Серьезным препятствием для психотерапии является примитивный снобизм здравого смысла, приводящий к тому, что на психотиков смотрят свысока, как на низшую касту придурковатых и бесполезных людей. Однако психотик, как и любой человек, может быть гением и тупицей, злодеем и святым, поэтом и полуживотным. Психотические переживания, несмотря на их нелепость, могут быть глубокими и трагичными, а потому достойны уважения. Психоз — это напряженная фантастическая драма реальных человеческих чувств. Переживания больных — это часть общей совокупности человеческих переживаний, они часто острее, накаленней, чем переживания здоровых.
Мне кажется, важно ясно понимать, что всякое чисто психопатологическое переживание дополняется. А нередко и содержит в себе смысловые, ценностные, общечеловеческие переживания. Любая психотическая патология обрастает, окружается реактивным, во многом психологически понятным переживанием. Помочь пациенту нащупать лучший человеческий ответ на психотический вызов — существенная грань психотерапевтической работы, так же как и необходимость смягчать невротические расстройства, которые, как снеговая шапка на горе, «сидят» на основных психотических проявлениях.

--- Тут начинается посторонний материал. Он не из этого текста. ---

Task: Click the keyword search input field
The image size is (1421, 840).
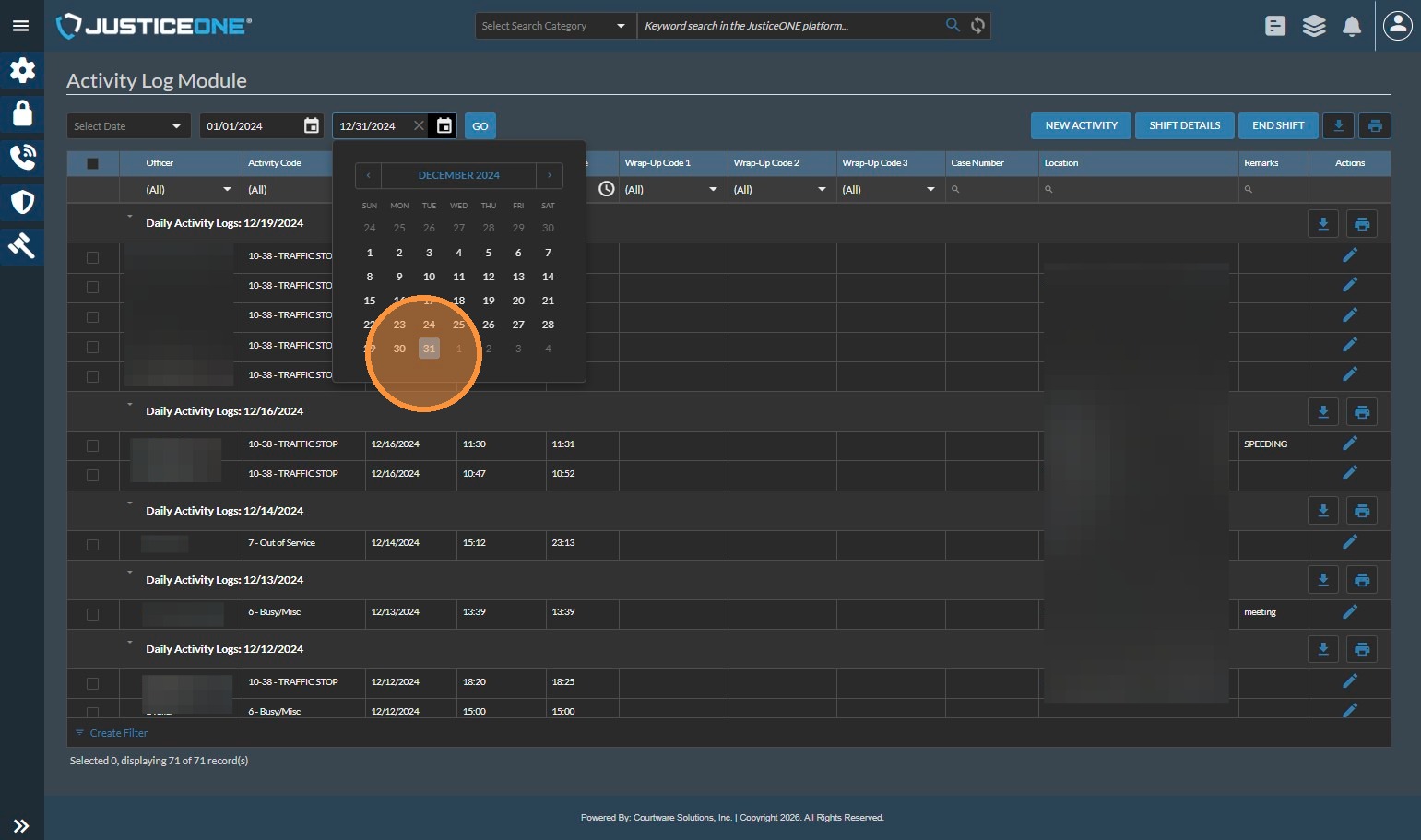Action: [x=788, y=26]
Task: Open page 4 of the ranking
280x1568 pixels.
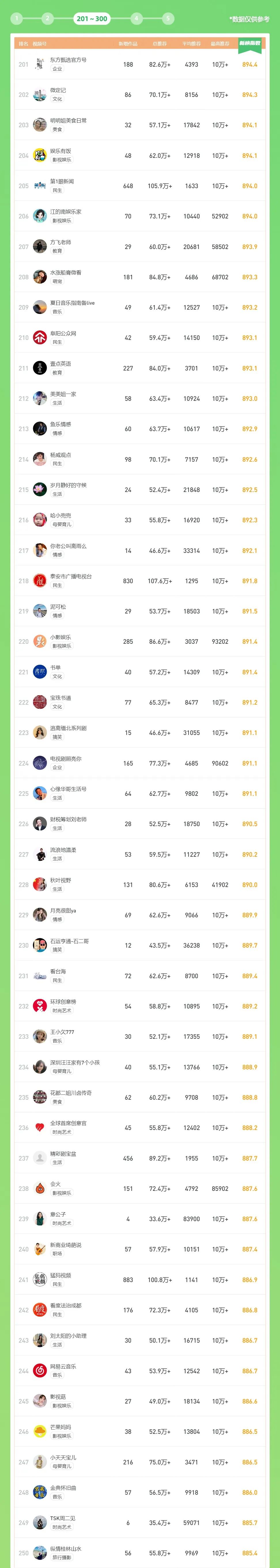Action: [136, 18]
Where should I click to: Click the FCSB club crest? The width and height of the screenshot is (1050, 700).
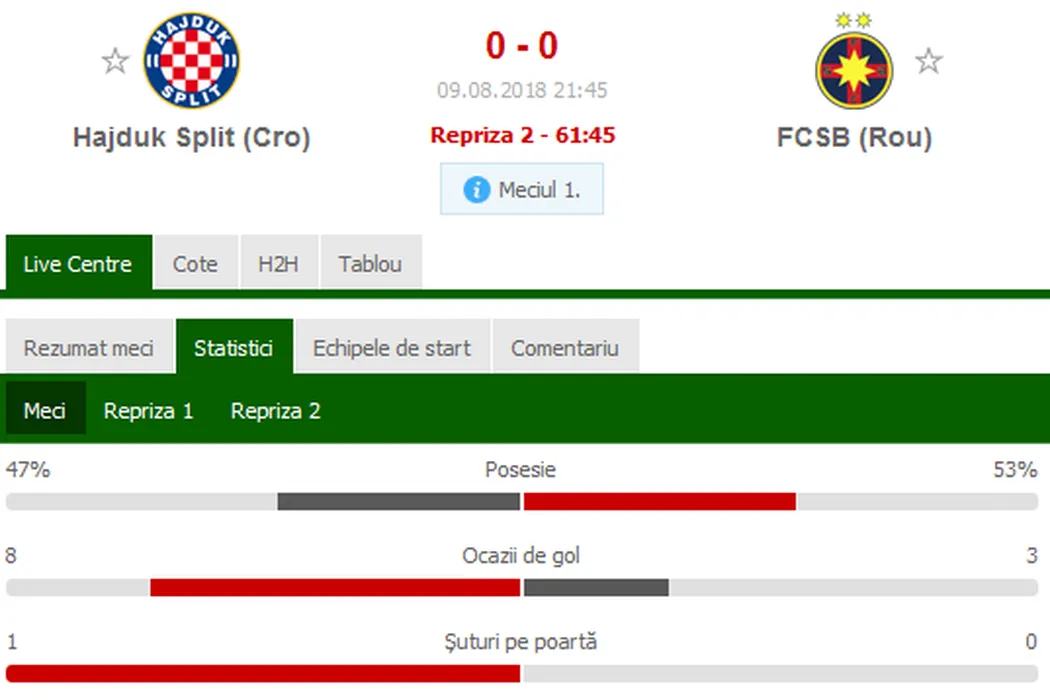[x=854, y=62]
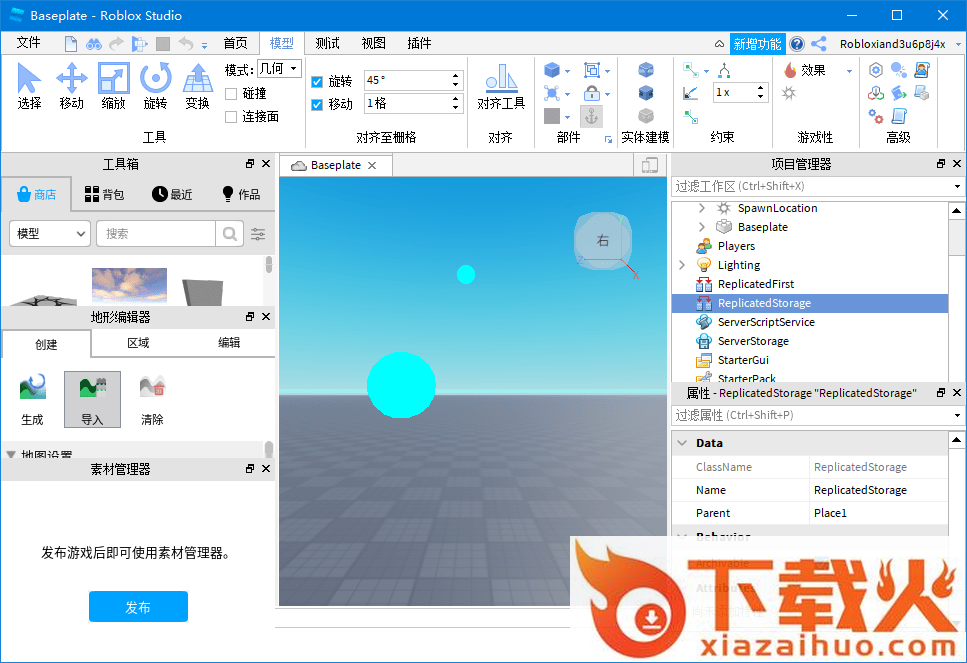Open the 模型 category dropdown in toolbox
Image resolution: width=967 pixels, height=663 pixels.
pos(50,233)
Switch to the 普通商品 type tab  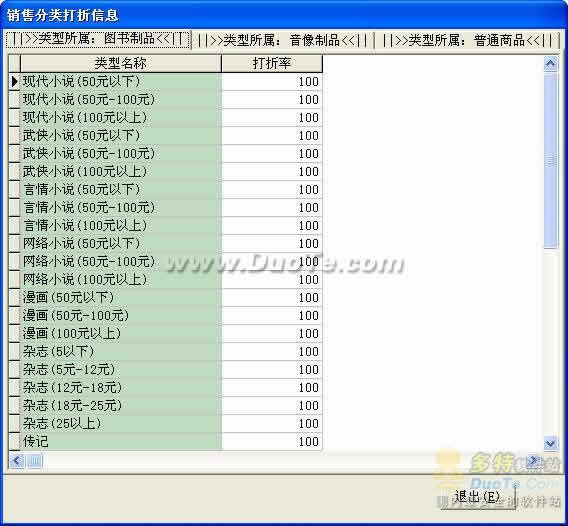467,40
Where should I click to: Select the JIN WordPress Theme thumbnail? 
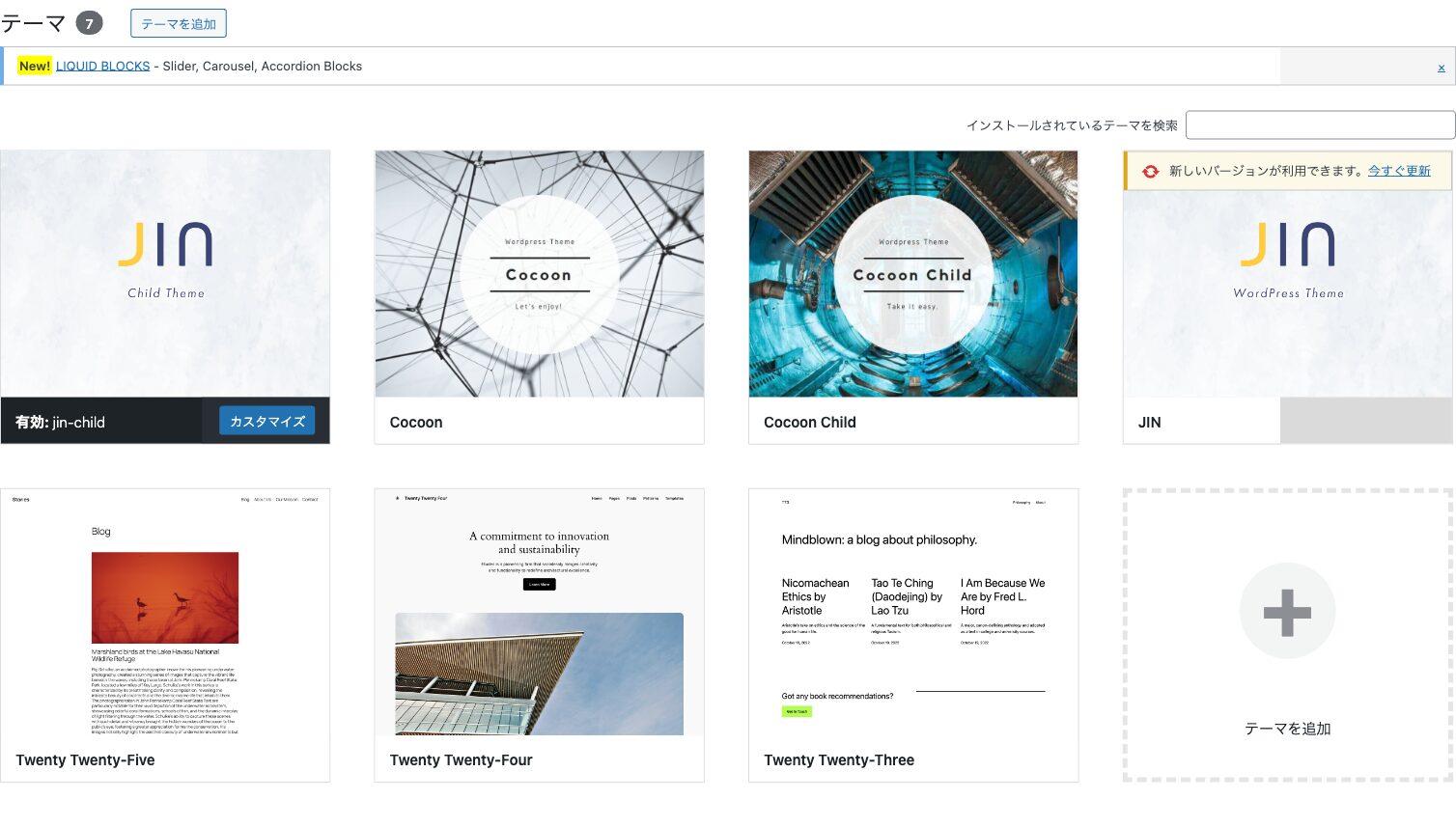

Я являюсь сторонником юнговского принципа, что вместе с каждым больным нужно искать свою неповторимую психотерапию. Моя больная сама распорядилась, какой быть психотерапии. Света наотрез отказалась понимать свое страдание символически, психоаналитически или религиозно. Она имела крайне реалистический подход, потому и психотерапия получилась такой же. При этом у меня осталось ощущение неиспользованности всех психотерапевтических возможностей. В частности, ее духовный проект бытия, перерастающий в психоз, можно было бы проработать глубже, чем это сделал я.
Да простят меня коллеги психиатры за то, что я не следовал схеме истории болезни. Я хотел передать не столько историю болезни пациентки, сколько перипетии ее жизненного пути, не только наш взгляд на больную, но и ее взгляд на нас. Я начал с описания бредовой драмы, а продолжал свой рассказ в форме ряда этюдов, каждый из которых является кусочком проникновения в ее жизнь. Каждый этюд найдет свое отражение в разделе «Психотерапия». Но желающие лучше понимать психотиков, чтобы практически им помогать, может быть, увидят в этих этюдах нечто самоценное.
Всякий раз перед беседой со Светой я настраивал себя следующим образом: «Она не больная. Она человек, попавший в бредовый мир. Ей нужно дышать и ходить в этом мире. Ничто в этом человеке не является нелепостью. Это просто жизнь в особом мире, который вполне реален и весьма странен. Все свое, включая знания и предрассудки, я отставляю в сторону и пытаюсь понять перипетии и перепутья ее действительности». Этот настрой мне очень помогал и, как может показаться, вовсе не оглуплял меня. Психиатрические знания и здравый смысл всегда являлись, когда в них возникала необходимость. Можно сказать точнее, этот настрой позволял мне сохранять баланс тройного видения, о котором я писал выше.
И последнее. Не буду подробно останавливаться на том, почему я в отношении Светы часто употребляю определение «больная», а не только «пациентка». Отмечу лишь, что испытываю сочувствие разного качества к истинно больным людям и пациентам (невротикам, психопатам). Невротик может страдать острее больного человека, но степень психической потери всегда больше у последнего. Опасность заключается в том, что стоит только назвать человека психически больным, как легче не замечать в нем личностного измерения, его свободы и ответственности. Термин «больной» подталкивает нас видеть в человеке лишь объект медицинских манипуляций. Этой опасности, насколько возможно, я старался избегать. В конце концов, с экзистенциальной точки зрения, слово «больная» — это всего лишь медицинское определение несчастливой Светиной судьбы.